Activity — Starting with the line that has "Downloads (1606, 1407)" in the records below and ending with the line that has "Гоша Куценко назвал", output those lines exactly and nothing more; omit the pictures.

■ ■ ■ ■

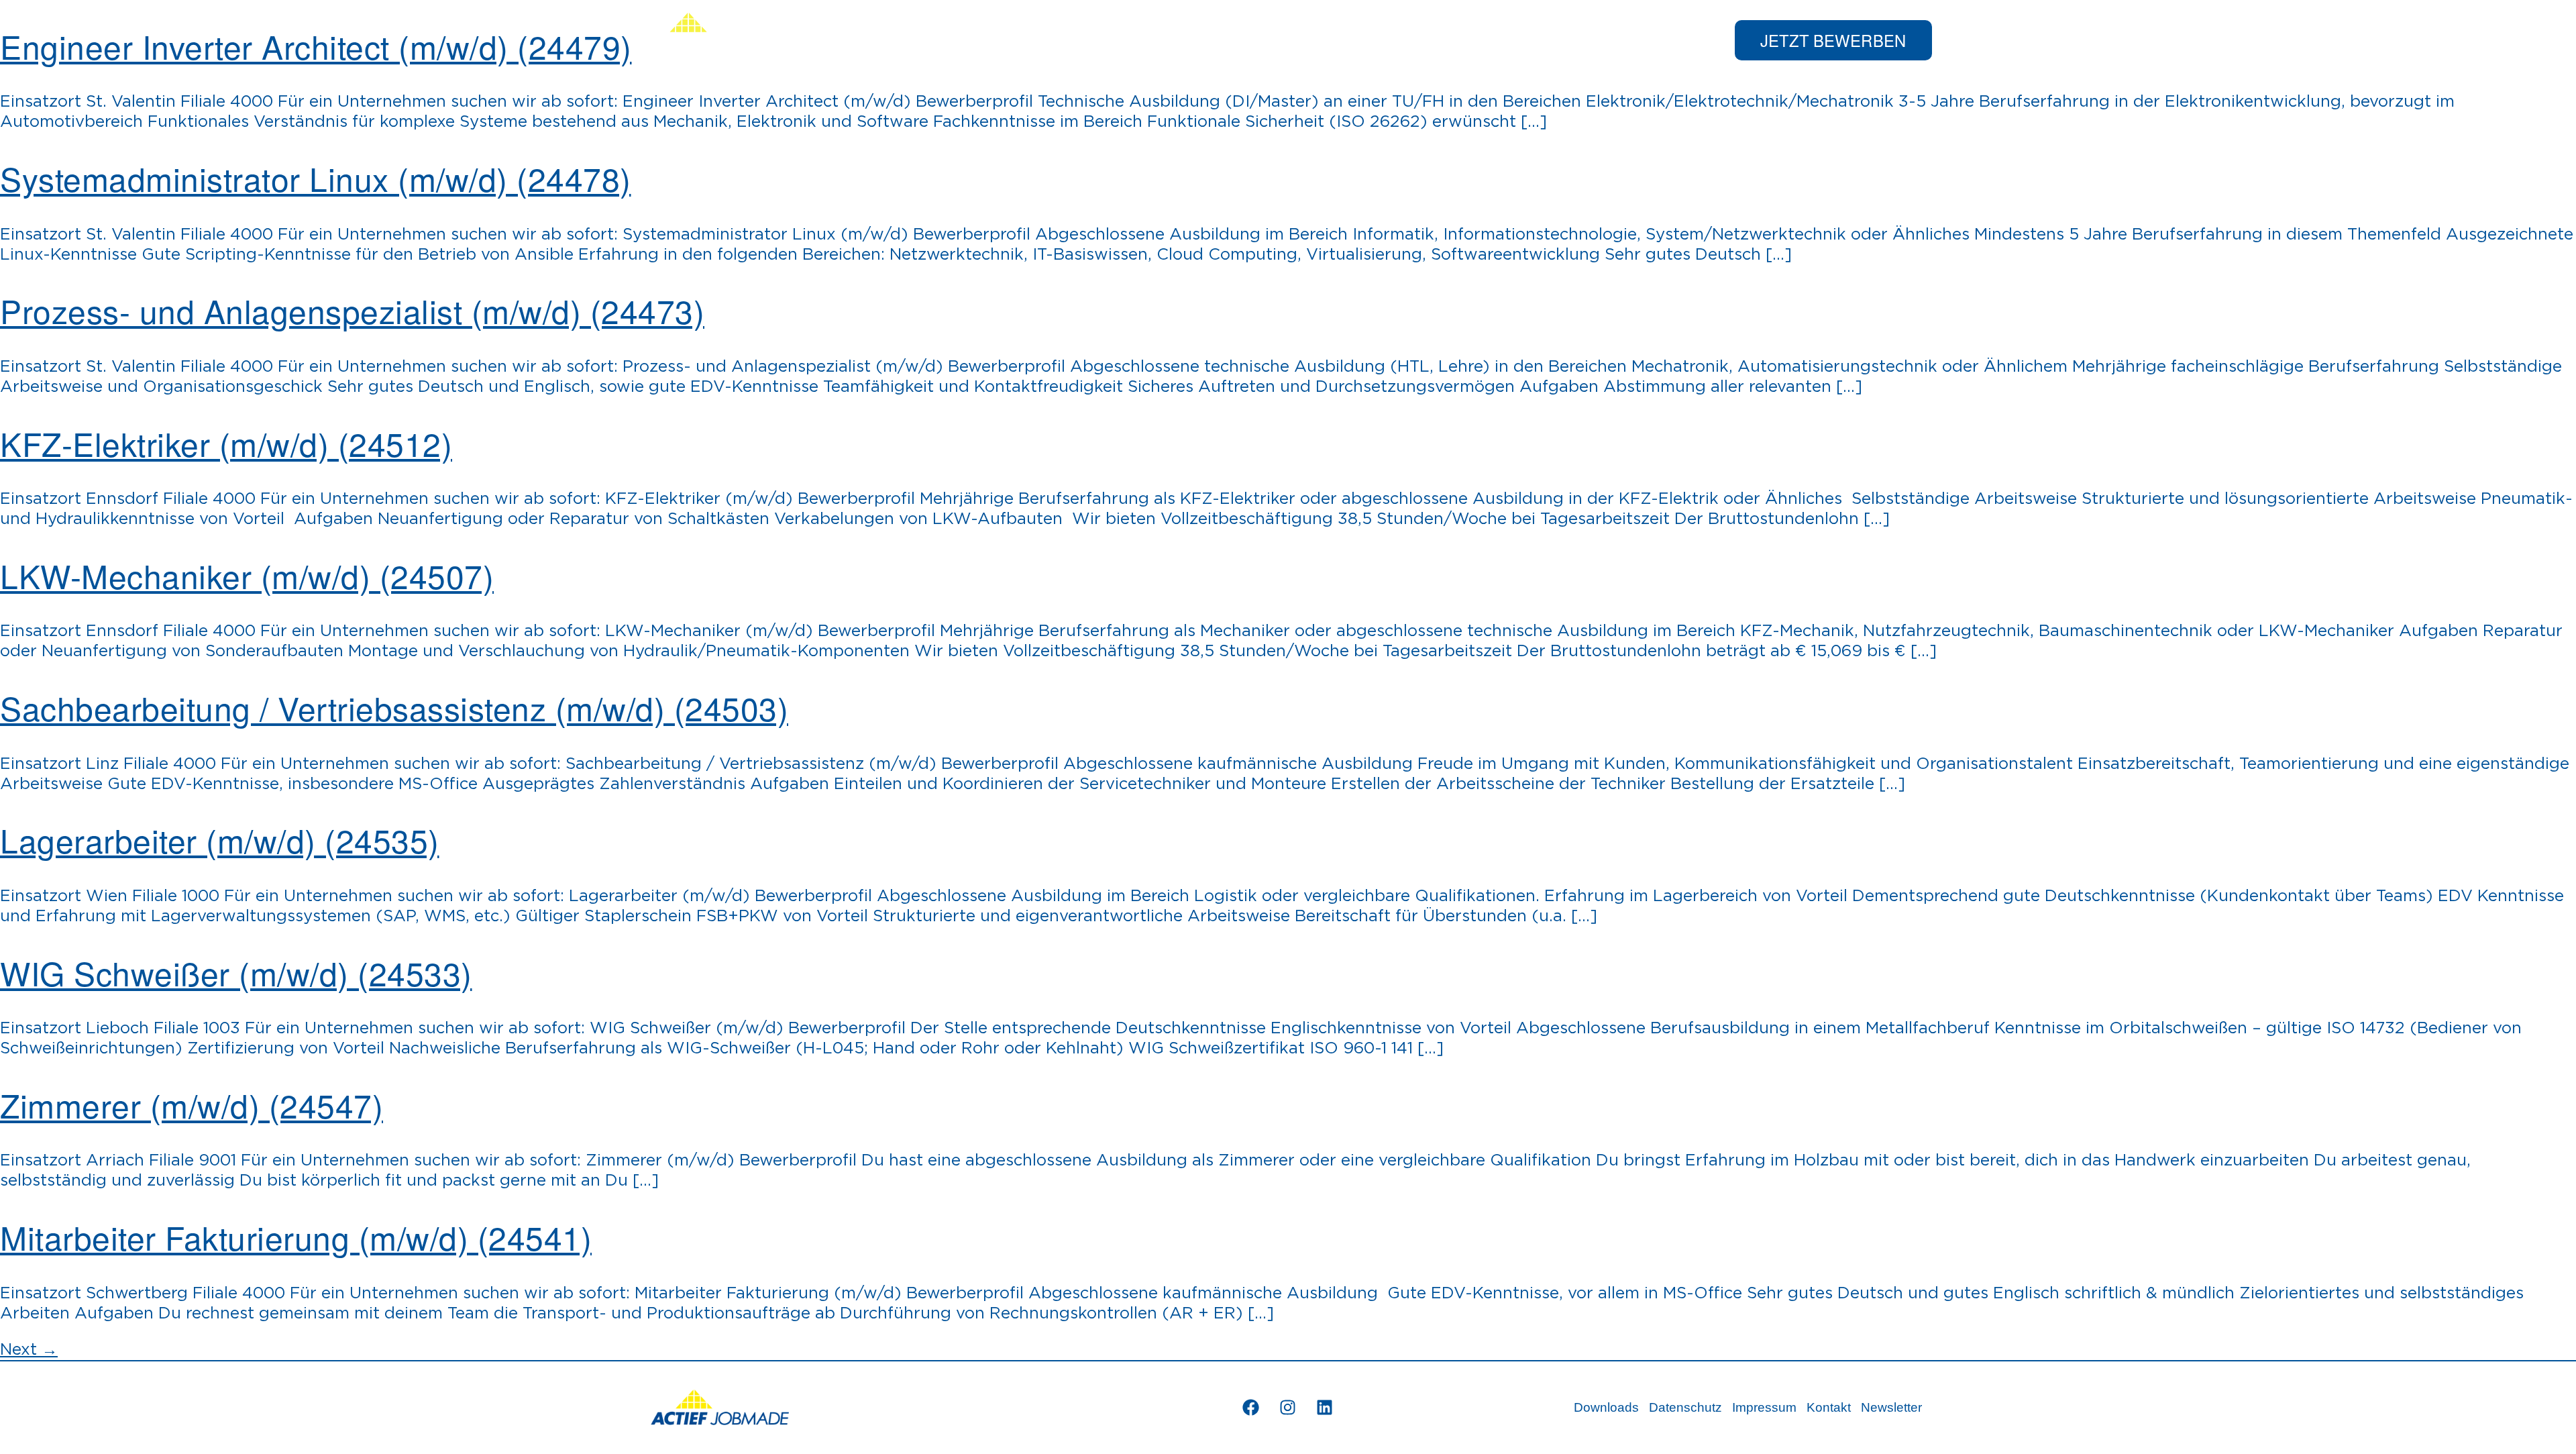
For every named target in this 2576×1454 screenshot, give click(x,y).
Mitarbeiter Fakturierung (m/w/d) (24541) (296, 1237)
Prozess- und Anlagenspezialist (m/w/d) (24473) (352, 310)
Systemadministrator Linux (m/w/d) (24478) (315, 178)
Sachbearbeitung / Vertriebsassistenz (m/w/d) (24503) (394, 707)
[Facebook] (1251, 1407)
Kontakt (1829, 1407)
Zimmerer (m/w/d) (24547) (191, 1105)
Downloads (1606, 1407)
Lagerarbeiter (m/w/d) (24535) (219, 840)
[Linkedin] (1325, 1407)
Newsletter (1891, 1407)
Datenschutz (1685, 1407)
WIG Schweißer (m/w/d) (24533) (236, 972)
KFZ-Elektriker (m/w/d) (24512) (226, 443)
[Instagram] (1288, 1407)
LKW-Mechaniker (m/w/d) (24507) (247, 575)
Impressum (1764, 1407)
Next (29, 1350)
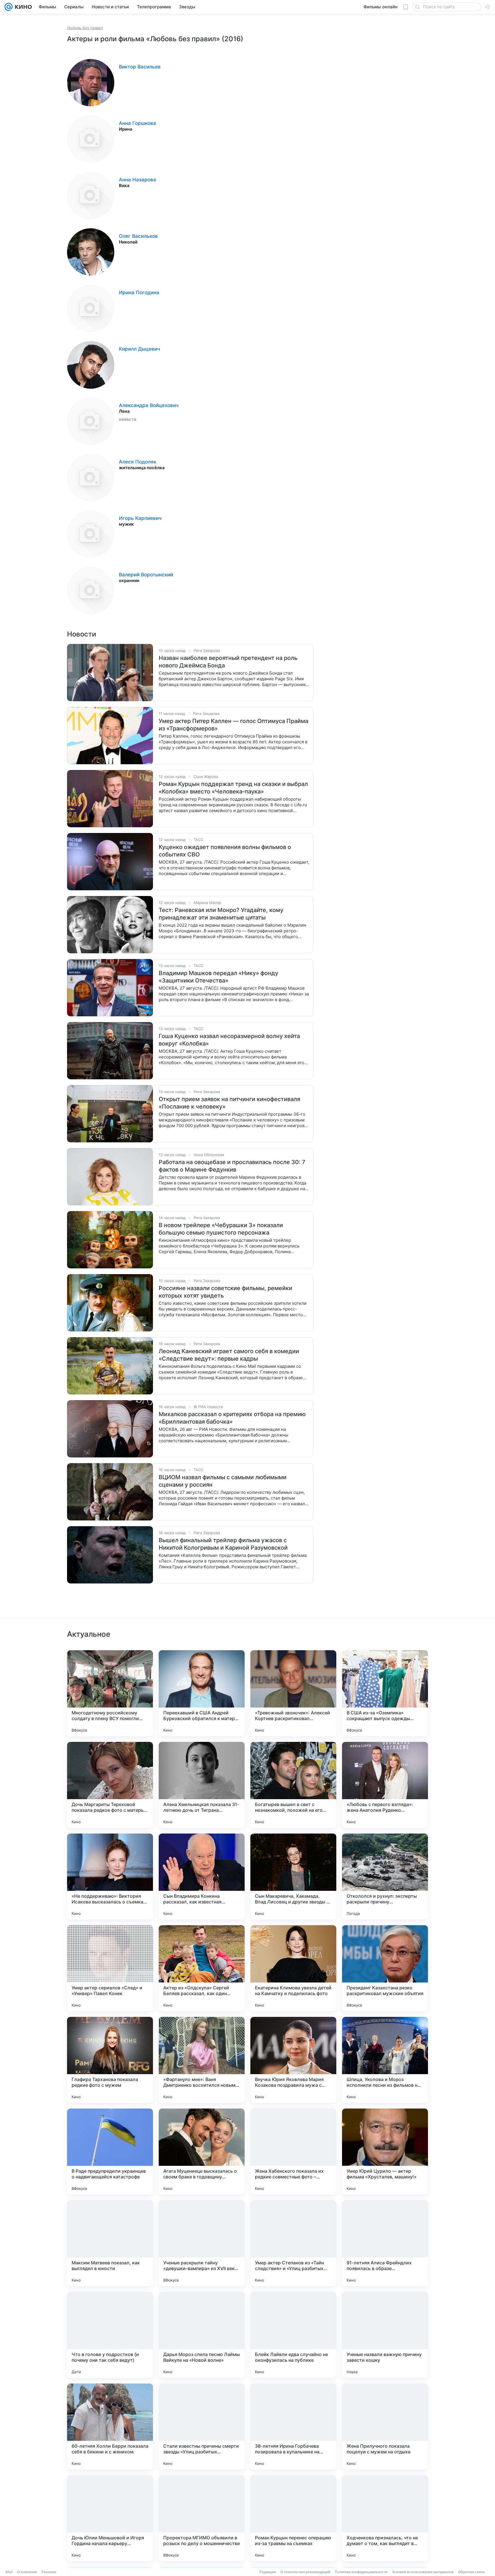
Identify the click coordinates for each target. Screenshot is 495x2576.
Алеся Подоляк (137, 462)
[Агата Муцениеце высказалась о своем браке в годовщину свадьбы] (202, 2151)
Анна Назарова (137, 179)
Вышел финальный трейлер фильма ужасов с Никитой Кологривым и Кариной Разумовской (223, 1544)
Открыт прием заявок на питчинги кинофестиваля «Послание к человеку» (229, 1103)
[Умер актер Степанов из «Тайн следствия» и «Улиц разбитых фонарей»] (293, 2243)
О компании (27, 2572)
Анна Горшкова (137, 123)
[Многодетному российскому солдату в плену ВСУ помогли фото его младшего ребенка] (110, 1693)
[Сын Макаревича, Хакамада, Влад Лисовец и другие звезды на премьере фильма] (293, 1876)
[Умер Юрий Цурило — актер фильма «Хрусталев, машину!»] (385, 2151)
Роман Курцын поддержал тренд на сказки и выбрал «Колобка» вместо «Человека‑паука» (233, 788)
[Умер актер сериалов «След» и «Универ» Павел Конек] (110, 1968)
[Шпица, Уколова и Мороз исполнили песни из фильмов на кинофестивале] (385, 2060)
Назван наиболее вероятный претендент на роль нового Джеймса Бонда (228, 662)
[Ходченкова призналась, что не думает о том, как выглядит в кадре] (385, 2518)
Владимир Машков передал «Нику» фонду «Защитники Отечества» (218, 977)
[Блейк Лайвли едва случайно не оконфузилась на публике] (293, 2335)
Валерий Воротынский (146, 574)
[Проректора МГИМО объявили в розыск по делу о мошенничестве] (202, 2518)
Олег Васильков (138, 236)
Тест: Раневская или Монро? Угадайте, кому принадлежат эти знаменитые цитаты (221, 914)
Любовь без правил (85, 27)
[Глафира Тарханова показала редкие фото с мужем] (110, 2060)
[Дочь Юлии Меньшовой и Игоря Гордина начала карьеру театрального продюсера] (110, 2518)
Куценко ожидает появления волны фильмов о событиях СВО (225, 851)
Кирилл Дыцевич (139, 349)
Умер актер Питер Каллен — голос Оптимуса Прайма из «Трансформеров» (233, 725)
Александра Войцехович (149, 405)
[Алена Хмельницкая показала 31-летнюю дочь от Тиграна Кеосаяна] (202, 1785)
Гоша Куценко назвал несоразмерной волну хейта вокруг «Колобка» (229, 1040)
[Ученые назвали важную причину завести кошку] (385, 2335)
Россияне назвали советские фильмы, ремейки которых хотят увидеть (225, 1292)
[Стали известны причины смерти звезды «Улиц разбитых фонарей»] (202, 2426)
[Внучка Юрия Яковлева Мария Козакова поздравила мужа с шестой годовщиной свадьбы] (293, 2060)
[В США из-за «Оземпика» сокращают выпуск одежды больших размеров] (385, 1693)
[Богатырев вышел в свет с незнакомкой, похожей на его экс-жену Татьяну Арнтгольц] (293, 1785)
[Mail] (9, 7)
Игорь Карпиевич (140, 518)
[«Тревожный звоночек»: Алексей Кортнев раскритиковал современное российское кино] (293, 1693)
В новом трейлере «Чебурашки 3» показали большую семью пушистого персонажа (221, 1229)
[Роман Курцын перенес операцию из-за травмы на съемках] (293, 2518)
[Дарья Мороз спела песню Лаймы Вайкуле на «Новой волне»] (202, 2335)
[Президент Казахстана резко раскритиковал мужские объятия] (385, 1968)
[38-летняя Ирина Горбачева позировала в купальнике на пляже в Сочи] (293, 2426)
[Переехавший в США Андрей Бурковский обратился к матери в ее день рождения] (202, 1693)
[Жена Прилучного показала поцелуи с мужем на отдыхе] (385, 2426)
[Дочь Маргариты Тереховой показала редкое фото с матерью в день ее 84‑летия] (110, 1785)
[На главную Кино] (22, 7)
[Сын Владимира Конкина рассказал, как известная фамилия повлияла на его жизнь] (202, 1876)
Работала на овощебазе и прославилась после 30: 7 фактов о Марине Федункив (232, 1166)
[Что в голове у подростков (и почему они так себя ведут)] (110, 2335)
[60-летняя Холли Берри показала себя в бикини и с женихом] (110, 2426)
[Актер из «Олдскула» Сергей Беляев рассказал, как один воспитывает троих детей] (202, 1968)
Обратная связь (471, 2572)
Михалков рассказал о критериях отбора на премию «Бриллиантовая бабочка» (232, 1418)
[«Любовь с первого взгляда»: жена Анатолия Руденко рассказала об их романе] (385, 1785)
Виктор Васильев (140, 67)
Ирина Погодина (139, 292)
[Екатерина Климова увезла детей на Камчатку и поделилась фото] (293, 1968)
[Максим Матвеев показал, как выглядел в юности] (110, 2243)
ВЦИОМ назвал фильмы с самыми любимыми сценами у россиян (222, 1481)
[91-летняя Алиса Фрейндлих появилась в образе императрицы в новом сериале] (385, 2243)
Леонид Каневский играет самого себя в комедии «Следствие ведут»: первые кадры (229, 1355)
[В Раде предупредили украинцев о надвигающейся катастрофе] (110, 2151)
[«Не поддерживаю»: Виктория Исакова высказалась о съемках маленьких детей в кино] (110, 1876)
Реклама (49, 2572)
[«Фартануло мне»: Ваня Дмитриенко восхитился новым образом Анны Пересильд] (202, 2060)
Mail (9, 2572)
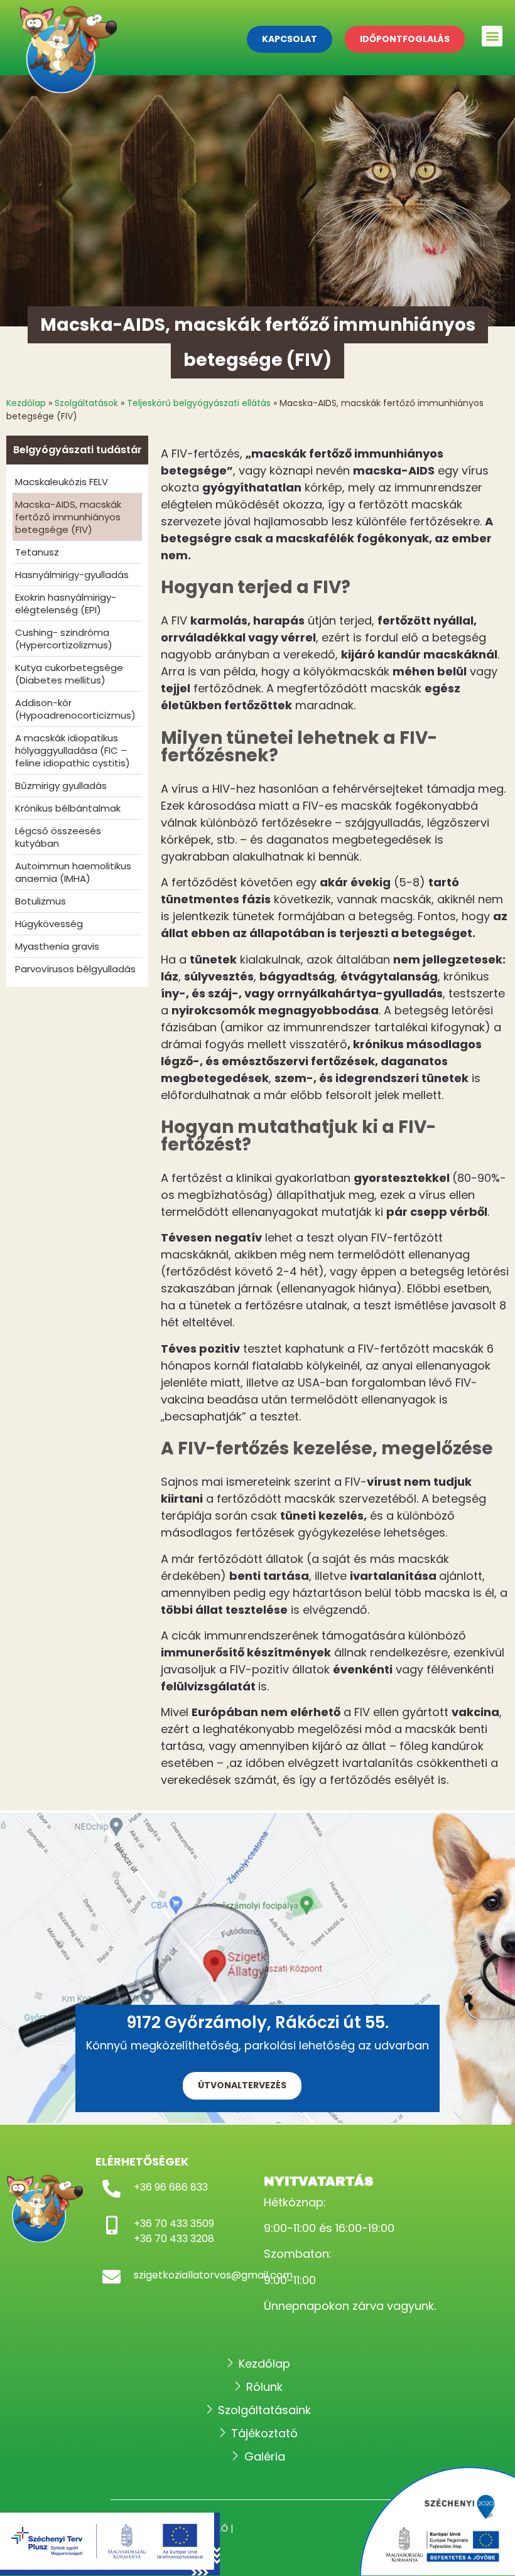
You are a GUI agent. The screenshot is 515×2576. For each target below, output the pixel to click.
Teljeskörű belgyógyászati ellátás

■ ■ ■ ■

The answer —
Downloads (1606, 1407)
Lagerarbeiter (m/w/d) (24535) (219, 840)
[Linkedin] (1325, 1407)
Newsletter (1891, 1407)
Datenschutz (1685, 1407)
WIG Schweißer (m/w/d) (24533) (236, 972)
KFZ-Elektriker (m/w/d) (24512) (226, 443)
[Instagram] (1288, 1407)
LKW-Mechaniker (m/w/d) (24507) (247, 575)
Impressum (1764, 1407)
Next (29, 1350)
Identify the click coordinates for each target. Screenshot is 495x2576.
Алеся Подоляк (137, 462)
[Агата Муцениеце высказалась о своем браке в годовщину свадьбы] (202, 2151)
Анна Назарова (137, 179)
Вышел финальный трейлер фильма ужасов с Никитой Кологривым и Кариной Разумовской (223, 1544)
Открыт прием заявок на питчинги кинофестиваля «Послание к человеку» (229, 1103)
[Умер актер Степанов из «Тайн следствия» и «Улиц разбитых фонарей»] (293, 2243)
О компании (27, 2572)
Анна Горшкова (137, 123)
[Многодетному российскому солдату в плену ВСУ помогли фото его младшего ребенка] (110, 1693)
[Сын Макаревича, Хакамада, Влад Лисовец и другие звезды на премьере фильма] (293, 1876)
[Умер Юрий Цурило — актер фильма «Хрусталев, машину!»] (385, 2151)
Роман Курцын поддержал тренд на сказки и выбрал «Колобка» вместо «Человека‑паука» (233, 788)
[Умер актер сериалов «След» и «Универ» Павел Конек] (110, 1968)
[Шпица, Уколова и Мороз исполнили песни из фильмов на кинофестивале] (385, 2060)
Назван наиболее вероятный претендент на роль нового Джеймса Бонда (228, 662)
[Ходченкова призналась, что не думает о том, как выглядит в кадре] (385, 2518)
Владимир Машков передал «Нику» фонду «Защитники Отечества» (218, 977)
[Блейк Лайвли едва случайно не оконфузилась на публике] (293, 2335)
Валерий Воротынский (146, 574)
[Проректора МГИМО объявили в розыск по делу о мошенничестве] (202, 2518)
Олег Васильков (138, 236)
Тест: Раневская или Монро? Угадайте, кому принадлежат эти знаменитые цитаты (221, 914)
Любовь без правил (85, 27)
[Глафира Тарханова показала редкие фото с мужем] (110, 2060)
[Дочь Юлии Меньшовой и Игоря Гордина начала карьеру театрального продюсера] (110, 2518)
Куценко ожидает появления волны фильмов о событиях СВО (225, 851)
Кирилл Дыцевич (139, 349)
Умер актер Питер Каллен — голос Оптимуса Прайма из «Трансформеров» (233, 725)
Александра Войцехович (149, 405)
[Алена Хмельницкая показала 31-летнюю дочь от Тиграна Кеосаяна] (202, 1785)
Гоша Куценко назвал несоразмерной волну хейта вокруг «Колобка» (229, 1040)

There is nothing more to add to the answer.